In a study published last week (Oct 28, 2015) by Cohen and his colleagues in the journal Neuroimage, it has been shown that training on an implementation of HighIQPro’s ‘Stroop’ n-back game can can reduce the brain’s emotional reactivity by changing the brain’s wiring to make it less responsive to threatening information.
The principle of this brain training game is interference control.
What is interference control?
When distracting information conflicts with the task requirements, as shown here there is ‘interference’. Each arrow-word combination is presented in sequence to the player at 1-3 second intervals. The task here is to look for a ‘2-back’ match for the arrow direction or the ink color of the words, ignoring the arrow location and the word name.
If we look at the 2-back direction match, there is a conflict (‘interference’) with the spatial location. The location does not match while the direction does. To get this right we need to ignore the location. If we look at the 2-back color match we can see it conflicts with the actual color names ‘green’ and ‘white’. To get this right we need to ignore the word meanings, and just look at the color. Getting the right matches in this n-back game requires interference control – our ability to ignore conflicting information.
Interference control and IQ
It is known that there is a close link between interference control ability and IQ, and IQ Mindware builds in interference control to standard dual n-back training to optimize IQ increases.
Interference control and emotional reactivity
But this latest Cohen study looked at interference control training on emotional reactivity. Emotional reactivity is where emotionally charged information grabs your attention and slows down higher order cognitive functioning, such as good decision-making. Emotional reactivity is known to be a problem with individuals suffering from stress-related emotional dysregulation such as depression or anxiety.
We can measure how emotionally reactive someone is by flashing a picture of a threatening picture just before a colored square, and measuring the reaction time for naming the color. The more emotionally reactive, the slower the reaction time – because the ‘threat’ information draws attention and slows down the decision-making.
The results of 6 day’s training
The researchers looked at how 6 days of brain training (45 minutes per day) affected emotional reactivity in this reaction time task. Using fMRI they also looked at brain activity doing this task – both before and after the brain training.
They found that participants who did the interference training showed reduced activation in their amygdala – a brain region involved in emotions, including anxiety and fear – as a result of the brain training.
And the more their amygdala was calmed, the less their responses were slowed by scary pictures. In other words, the less distracted by threatening information and the better emotional regulation they had.
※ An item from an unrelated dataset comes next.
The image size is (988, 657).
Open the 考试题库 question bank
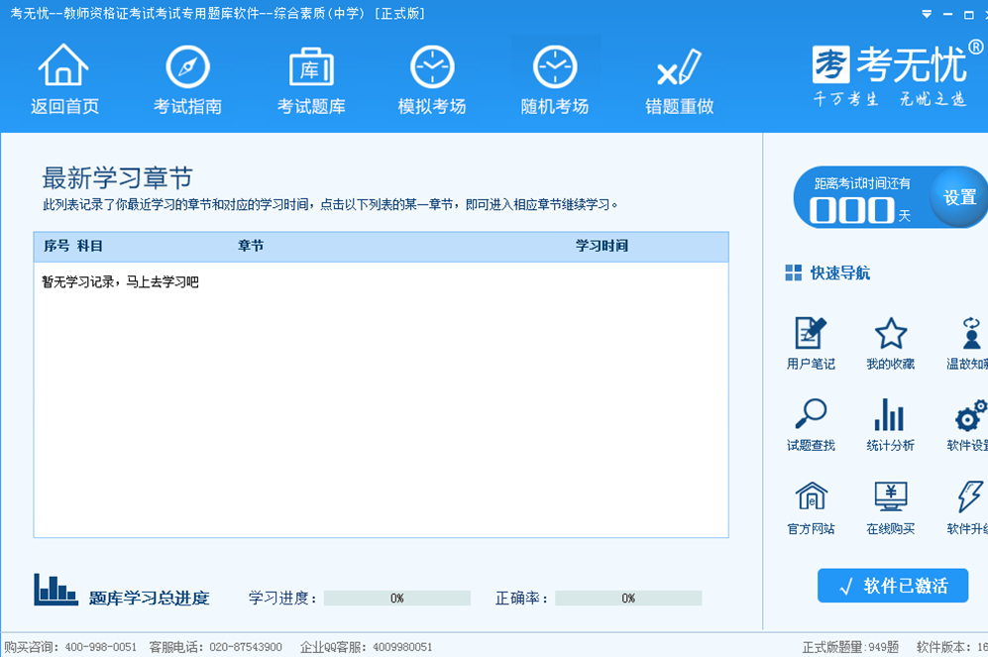[311, 67]
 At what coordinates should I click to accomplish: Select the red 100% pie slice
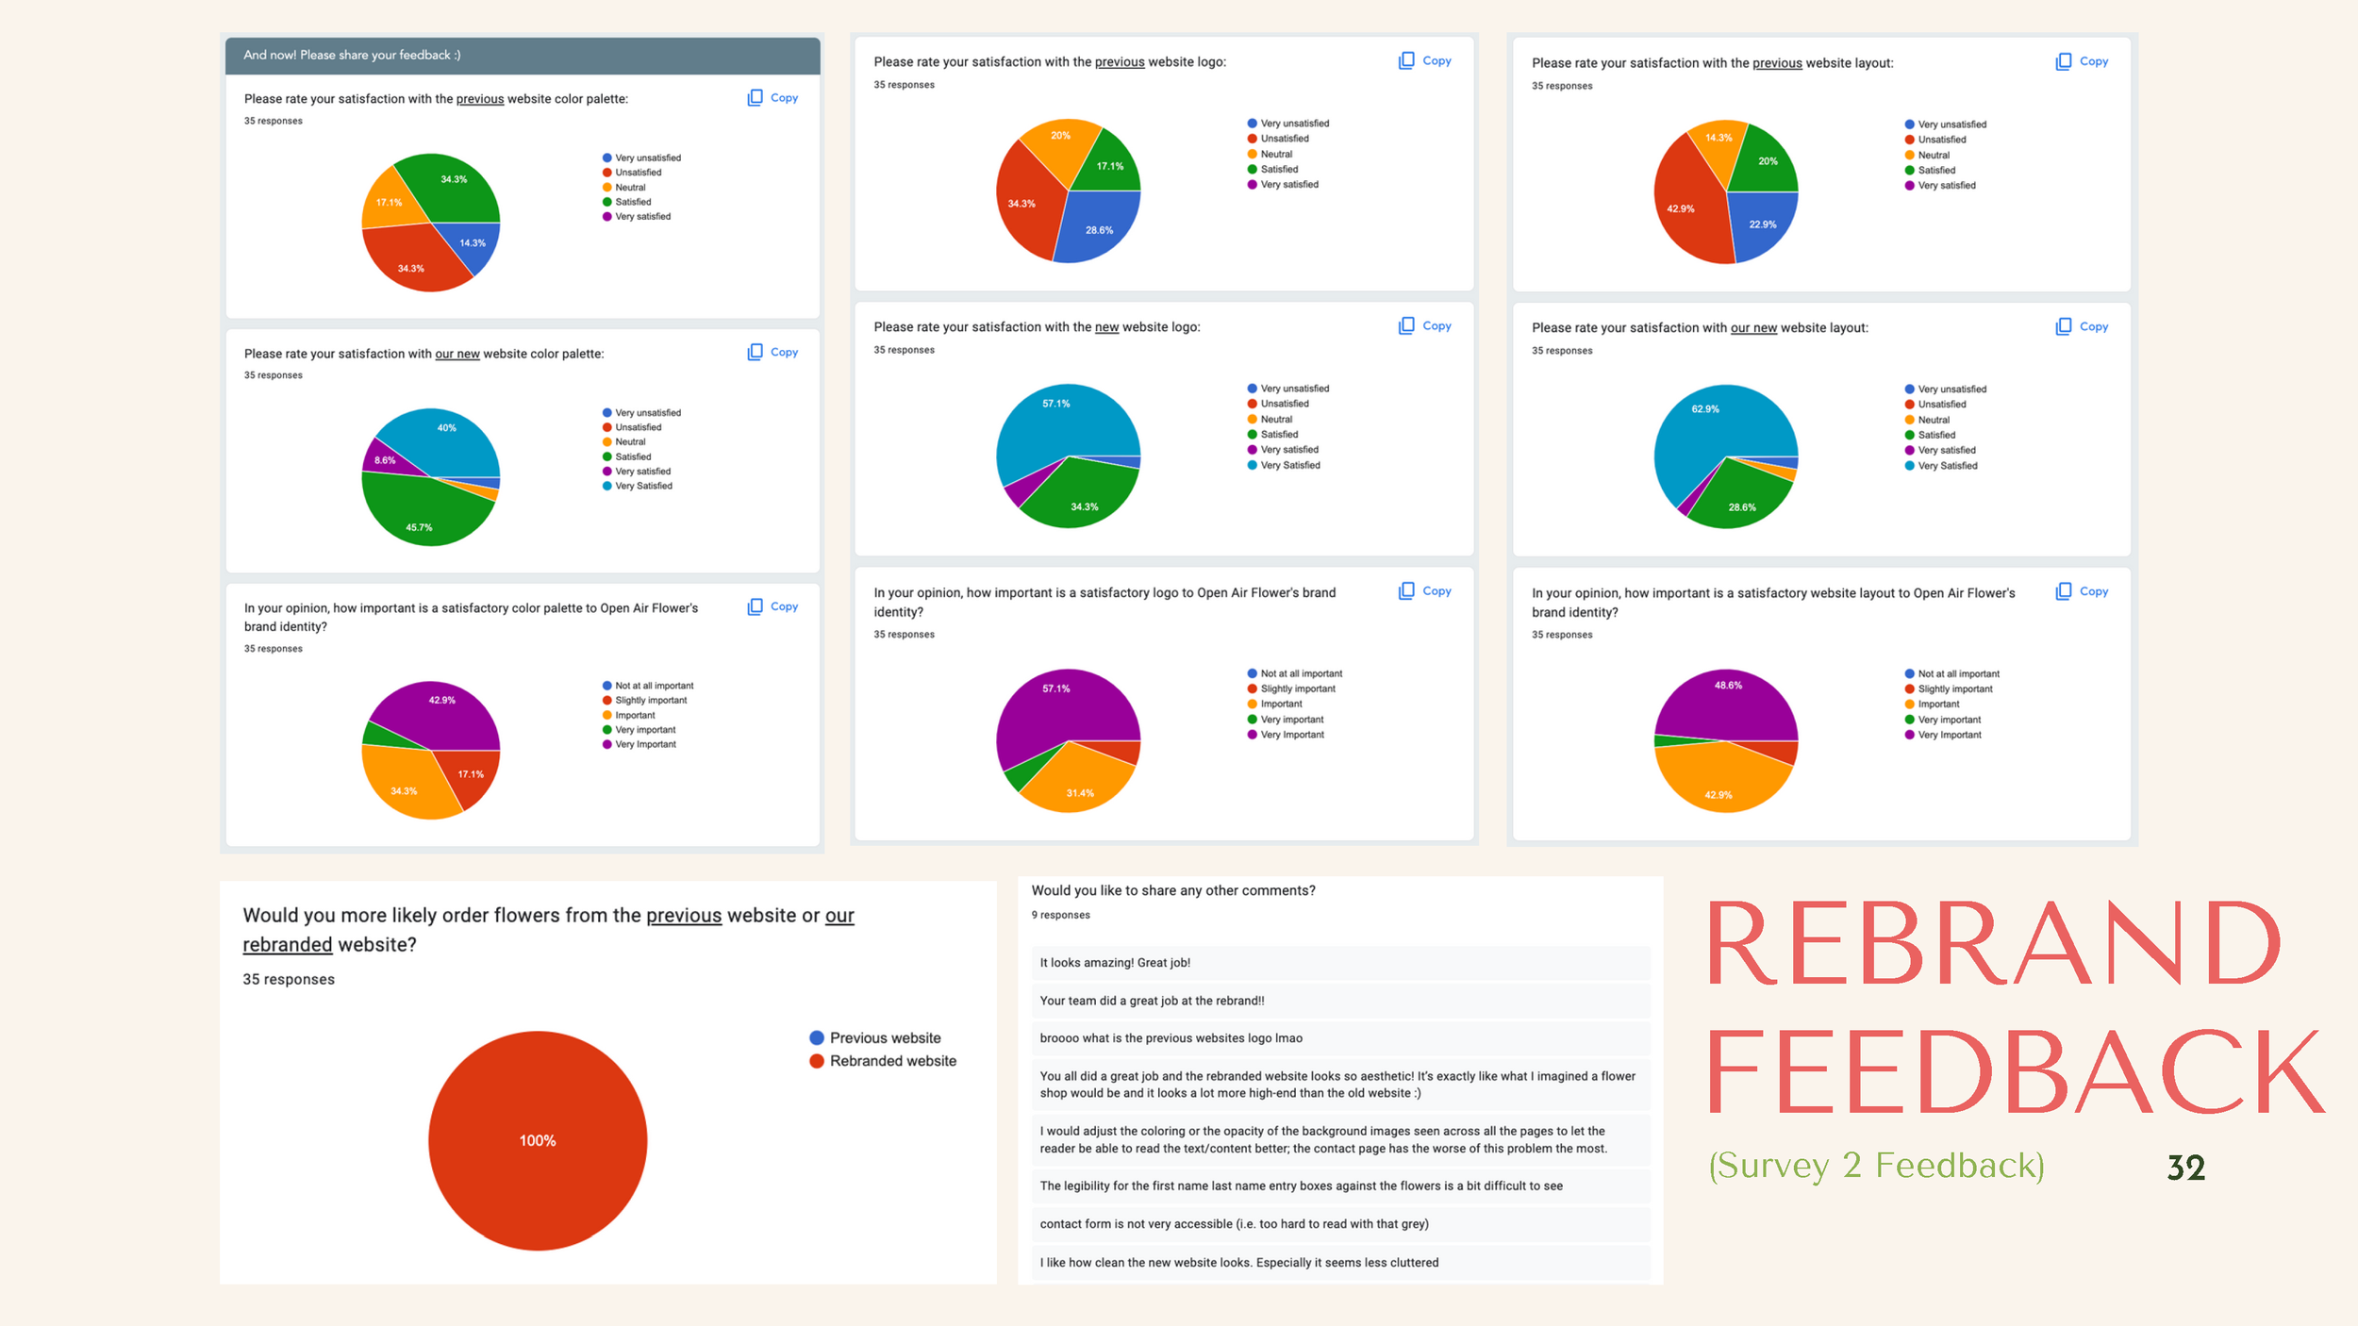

There was also evidence that, after the training there was increased connectivity between the amygdala and frontal cortex – the region involved in executive higher order cognition.
The researchers conclude, interference control training (implemented in HighIQPro)…
“can suppress emotional reactions, and thus might serve as a short-term and easy-to-implement treatment for individuals suffering from disorders characterised by emotion dysregulation.”